Many teachers are dealing with the smoke and ash of the post-COVID culture wars by getting out. Many others are continuing, but without their previous joy and optimism.
When the Vesuvius of COVID-19 shook the foundations of public education, many people sensed an opportunity to rebuild a new structure. Folks on all sides of education debates thought that this would be an opportunity to create something new, to “reimagine education,” a slogan used at various points by folks on both the left and the right. But it appears they underestimated just how badly people wanted to get back to the normal and familiar.
Some pandemic experiments were largely failures. Very few parents, teachers, or students loved virtual school enough to want to keep using it. And we are still sorting out the mental health effects of school in isolation for students.
There were some shifts. In the fall of 2020, 240,000 students were newly enrolled in charter schools (a large portion of that was virtual charter—cyber school—enrollment), but according to the National Center for Education Statistics, that leveled out the following year. This fall, we’ll see how many students decide to return to their public schools.
One change that didn’t happen was a shift away from the annual high-stakes test. Testing was suspended briefly during the pandemic, and some educators tried to press the idea of permanently stepping away from it. When testing resumed, the results were completely predictable—with pandemic responses interrupting both regular education and test preparation, student scores were down. That drop, most recently noted in National Assessment of Educational Progress results, has fueled a panic that has raised the demand for testing. The refrain is, “Test scores are down! We will have to keep testing; otherwise, how will we know that test scores are going up again?”
The panic over lower reading and math scores has led to proposals for year-round school, longer school days, and intensive tutoring. No national wave of interest in these proposals has appeared.
At any point in the above, you may have thought, “Well, that’s not happening in my area at all.” And if you have, you’re probably right.
Since “A Nation at Risk,” the 1983 report set up to highlight inadequacies in the public school system, we have been encouraged to think of the American public education system as just that—a single national education system. No Child Left Behind and the Common Core Standards were two major policy initiatives that both presumed and pursued a national system. School choice advocates talk about a government school monopoly, as if the country has one single education system. The pandemic and its aftermath have underlined how erroneous that view is.
We discuss the pandemic responses in broad strokes as part of a bigger picture, but people did not live through the big picture—they lived through the immediate experience in their own communities. And that has continued to be true in the aftermath.
Some communities saw school buildings closed well past the fall of 2020, or even 2021. Some did not. Some communities have felt the exodus of teachers and the inroads of MAGA school politics, and others have not.
While states like Florida and Oklahoma have restricted students’ right to read, Democratic Governor J.B. Pritzker signed a bill that made it illegal to ban books in Illinois. Moms for Liberty supported 500 school board candidates in 2022, but only 275 of them won. Bright red Jacksonville, Florida, rejected a mayoral candidate supported by Moms for Liberty and DeSantis and elected a Democrat instead. There are districts that have recruited and retained teachers successfully, while sometimes being right up the road from others that haven’t.

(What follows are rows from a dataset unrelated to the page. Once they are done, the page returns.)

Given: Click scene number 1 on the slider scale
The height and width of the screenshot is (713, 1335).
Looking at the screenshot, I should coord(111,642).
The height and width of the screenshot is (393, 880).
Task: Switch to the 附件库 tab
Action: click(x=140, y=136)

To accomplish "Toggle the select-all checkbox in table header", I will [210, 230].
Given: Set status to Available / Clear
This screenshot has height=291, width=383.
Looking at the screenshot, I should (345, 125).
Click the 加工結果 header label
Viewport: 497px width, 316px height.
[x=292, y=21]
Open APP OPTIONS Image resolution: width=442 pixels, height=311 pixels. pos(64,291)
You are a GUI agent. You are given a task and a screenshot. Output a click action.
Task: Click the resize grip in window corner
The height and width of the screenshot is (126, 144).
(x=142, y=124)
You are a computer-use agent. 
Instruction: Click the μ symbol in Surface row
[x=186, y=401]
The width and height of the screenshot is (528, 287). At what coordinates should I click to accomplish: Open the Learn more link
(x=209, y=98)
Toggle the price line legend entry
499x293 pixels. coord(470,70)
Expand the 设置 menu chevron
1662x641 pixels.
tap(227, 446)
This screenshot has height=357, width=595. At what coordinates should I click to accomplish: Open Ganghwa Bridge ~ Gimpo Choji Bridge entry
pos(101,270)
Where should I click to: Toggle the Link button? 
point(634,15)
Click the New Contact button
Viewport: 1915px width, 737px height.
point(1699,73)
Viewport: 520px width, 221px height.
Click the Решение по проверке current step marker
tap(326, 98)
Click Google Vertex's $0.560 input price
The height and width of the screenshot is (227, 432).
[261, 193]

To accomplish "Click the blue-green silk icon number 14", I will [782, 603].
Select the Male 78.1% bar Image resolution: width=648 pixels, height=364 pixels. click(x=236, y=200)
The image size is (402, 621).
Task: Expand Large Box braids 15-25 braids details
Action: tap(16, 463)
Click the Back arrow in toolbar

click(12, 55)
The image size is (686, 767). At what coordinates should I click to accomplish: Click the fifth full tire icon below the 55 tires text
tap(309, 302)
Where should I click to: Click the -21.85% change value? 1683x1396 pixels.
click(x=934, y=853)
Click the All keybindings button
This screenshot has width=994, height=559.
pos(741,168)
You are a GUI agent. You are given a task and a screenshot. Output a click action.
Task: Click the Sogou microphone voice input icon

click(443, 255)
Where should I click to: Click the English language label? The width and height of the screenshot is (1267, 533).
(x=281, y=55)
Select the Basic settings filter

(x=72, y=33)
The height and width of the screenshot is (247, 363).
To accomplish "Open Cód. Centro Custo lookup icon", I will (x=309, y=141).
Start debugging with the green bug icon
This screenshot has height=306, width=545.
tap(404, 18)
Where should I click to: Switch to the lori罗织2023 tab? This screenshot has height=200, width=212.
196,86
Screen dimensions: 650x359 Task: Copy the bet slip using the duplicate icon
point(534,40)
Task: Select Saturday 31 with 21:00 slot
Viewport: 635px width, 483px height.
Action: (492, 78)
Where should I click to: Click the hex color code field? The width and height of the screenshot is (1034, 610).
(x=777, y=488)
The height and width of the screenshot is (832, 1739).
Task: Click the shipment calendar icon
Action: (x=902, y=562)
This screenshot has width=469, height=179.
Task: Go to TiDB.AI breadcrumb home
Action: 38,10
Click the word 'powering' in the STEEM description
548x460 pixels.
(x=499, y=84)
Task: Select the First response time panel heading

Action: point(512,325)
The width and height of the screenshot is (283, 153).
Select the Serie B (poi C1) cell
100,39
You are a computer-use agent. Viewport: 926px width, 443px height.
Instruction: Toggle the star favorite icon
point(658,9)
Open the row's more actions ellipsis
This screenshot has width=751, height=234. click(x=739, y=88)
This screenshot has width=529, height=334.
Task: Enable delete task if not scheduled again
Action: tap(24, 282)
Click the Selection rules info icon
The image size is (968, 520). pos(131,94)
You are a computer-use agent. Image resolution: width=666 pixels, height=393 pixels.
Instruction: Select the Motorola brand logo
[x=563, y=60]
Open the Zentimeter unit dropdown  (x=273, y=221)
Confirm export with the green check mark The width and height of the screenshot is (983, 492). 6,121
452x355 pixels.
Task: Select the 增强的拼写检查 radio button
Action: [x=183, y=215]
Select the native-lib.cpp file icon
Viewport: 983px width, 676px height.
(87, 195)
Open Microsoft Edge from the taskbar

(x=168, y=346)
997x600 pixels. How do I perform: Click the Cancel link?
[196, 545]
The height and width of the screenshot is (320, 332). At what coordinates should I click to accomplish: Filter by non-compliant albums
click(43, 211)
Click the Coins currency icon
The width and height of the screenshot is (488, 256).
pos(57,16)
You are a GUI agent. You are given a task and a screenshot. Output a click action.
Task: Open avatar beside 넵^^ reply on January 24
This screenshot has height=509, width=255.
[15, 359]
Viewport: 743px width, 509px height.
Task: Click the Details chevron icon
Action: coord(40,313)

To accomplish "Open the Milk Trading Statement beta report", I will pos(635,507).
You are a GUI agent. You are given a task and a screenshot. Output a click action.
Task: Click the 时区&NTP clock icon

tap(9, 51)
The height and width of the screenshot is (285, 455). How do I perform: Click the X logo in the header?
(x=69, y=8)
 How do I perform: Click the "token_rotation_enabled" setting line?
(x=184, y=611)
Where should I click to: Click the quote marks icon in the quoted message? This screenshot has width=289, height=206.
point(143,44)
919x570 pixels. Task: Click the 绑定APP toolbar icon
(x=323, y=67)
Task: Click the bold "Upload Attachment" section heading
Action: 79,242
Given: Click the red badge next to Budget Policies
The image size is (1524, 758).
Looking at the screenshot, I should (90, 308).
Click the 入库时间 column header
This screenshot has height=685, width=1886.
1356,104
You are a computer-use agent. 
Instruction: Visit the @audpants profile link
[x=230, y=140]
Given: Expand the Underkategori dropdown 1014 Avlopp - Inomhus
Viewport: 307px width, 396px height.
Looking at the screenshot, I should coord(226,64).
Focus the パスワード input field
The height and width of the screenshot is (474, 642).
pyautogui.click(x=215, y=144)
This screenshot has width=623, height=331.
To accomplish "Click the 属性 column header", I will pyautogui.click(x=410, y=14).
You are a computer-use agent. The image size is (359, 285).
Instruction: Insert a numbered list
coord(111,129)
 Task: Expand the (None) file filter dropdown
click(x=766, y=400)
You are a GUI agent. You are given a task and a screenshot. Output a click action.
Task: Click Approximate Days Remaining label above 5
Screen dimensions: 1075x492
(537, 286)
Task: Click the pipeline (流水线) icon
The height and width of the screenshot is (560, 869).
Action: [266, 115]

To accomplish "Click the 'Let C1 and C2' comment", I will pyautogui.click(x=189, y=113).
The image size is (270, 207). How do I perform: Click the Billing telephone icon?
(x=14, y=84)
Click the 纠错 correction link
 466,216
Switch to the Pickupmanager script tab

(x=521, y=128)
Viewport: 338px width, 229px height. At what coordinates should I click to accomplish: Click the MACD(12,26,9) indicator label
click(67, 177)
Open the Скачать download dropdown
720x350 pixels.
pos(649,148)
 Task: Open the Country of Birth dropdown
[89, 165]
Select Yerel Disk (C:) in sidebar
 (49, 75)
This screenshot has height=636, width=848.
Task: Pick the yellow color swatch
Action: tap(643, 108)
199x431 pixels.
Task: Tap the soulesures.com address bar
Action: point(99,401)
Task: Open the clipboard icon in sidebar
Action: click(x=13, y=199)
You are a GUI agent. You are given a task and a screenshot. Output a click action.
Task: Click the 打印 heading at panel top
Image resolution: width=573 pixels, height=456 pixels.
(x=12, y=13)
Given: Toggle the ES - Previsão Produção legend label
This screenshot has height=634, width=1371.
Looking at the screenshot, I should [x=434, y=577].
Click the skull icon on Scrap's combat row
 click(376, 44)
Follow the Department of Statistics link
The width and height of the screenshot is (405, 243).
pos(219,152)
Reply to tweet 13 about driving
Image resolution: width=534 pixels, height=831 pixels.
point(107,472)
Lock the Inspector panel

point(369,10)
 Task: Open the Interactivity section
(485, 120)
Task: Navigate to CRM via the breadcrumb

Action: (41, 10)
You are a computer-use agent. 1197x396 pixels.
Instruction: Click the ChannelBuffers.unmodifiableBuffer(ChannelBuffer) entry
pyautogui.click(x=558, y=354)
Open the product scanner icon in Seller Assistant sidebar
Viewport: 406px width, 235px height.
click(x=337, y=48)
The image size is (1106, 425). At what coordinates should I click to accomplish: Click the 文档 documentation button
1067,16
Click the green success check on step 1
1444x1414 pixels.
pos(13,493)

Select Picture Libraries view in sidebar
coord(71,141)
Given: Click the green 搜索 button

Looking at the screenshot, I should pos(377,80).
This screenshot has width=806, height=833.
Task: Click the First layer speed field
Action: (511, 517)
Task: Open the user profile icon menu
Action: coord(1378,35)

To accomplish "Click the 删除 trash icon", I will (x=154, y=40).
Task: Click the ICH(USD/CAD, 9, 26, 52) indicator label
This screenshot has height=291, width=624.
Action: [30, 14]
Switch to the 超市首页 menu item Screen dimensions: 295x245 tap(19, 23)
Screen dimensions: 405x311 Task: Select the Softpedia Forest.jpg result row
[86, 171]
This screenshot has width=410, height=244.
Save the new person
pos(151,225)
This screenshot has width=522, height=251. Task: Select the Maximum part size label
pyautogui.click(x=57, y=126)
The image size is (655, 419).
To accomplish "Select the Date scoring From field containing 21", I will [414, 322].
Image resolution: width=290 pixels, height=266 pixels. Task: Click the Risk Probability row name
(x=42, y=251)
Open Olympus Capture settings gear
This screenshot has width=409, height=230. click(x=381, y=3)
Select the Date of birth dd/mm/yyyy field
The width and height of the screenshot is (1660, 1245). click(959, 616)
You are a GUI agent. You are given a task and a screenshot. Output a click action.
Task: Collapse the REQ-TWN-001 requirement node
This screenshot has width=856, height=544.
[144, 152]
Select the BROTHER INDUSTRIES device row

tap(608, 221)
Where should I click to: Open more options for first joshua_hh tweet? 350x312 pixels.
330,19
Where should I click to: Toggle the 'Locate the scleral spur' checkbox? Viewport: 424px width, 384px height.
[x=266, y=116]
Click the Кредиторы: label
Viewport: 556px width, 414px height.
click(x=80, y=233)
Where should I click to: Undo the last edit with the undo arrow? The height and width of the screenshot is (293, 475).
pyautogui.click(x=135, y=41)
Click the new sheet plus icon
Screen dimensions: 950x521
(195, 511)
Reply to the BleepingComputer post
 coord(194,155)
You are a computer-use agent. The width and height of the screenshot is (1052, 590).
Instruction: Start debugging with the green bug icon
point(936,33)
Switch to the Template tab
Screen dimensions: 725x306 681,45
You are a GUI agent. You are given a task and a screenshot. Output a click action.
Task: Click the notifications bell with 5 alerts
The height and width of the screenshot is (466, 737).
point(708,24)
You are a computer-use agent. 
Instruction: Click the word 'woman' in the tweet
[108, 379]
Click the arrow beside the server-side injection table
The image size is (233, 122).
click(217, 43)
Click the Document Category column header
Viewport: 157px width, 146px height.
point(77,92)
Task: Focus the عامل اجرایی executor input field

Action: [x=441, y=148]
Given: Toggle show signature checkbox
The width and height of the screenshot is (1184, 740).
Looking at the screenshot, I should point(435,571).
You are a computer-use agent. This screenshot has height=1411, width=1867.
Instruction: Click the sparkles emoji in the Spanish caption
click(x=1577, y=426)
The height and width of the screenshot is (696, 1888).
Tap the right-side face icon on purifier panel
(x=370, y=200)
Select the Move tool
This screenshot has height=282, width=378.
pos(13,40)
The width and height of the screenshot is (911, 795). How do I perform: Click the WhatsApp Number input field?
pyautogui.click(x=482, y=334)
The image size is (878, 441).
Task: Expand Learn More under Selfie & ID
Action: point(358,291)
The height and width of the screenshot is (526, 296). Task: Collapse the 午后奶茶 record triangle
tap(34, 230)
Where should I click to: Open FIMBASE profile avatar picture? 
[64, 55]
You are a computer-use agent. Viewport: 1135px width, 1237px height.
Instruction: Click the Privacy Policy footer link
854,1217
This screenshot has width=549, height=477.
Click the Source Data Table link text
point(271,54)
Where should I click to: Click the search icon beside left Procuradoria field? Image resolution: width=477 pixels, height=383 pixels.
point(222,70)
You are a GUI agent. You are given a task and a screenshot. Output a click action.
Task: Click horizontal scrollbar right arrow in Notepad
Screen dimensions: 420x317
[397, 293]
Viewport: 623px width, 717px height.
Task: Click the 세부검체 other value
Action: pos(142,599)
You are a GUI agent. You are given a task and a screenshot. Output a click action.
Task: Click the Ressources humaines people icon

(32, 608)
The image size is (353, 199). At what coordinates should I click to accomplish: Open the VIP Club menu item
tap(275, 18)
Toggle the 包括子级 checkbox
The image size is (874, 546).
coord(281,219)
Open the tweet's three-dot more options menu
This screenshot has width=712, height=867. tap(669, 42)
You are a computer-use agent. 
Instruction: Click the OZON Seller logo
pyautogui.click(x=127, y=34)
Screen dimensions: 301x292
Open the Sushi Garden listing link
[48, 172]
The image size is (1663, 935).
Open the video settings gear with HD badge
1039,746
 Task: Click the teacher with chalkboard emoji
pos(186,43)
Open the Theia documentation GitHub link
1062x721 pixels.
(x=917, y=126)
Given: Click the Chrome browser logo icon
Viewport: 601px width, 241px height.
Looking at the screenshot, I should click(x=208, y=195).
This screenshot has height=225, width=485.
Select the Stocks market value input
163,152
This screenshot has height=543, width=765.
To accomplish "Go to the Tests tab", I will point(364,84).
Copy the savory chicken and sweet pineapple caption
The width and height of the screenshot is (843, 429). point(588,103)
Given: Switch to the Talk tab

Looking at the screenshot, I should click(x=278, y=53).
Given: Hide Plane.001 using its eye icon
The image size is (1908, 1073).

The volcano hasn’t dumped lava, smoke, and ash everywhere equally, and not everyone has equal access to protection. After the eruption and its effects have subsided, it matters—now more than ever—where you live on the mountain. The new education landscape may not be the one we’d hoped for, but perhaps this fall we can get a clear view of what that landscape looks like so that we can move forward with a sense of how to make the journey.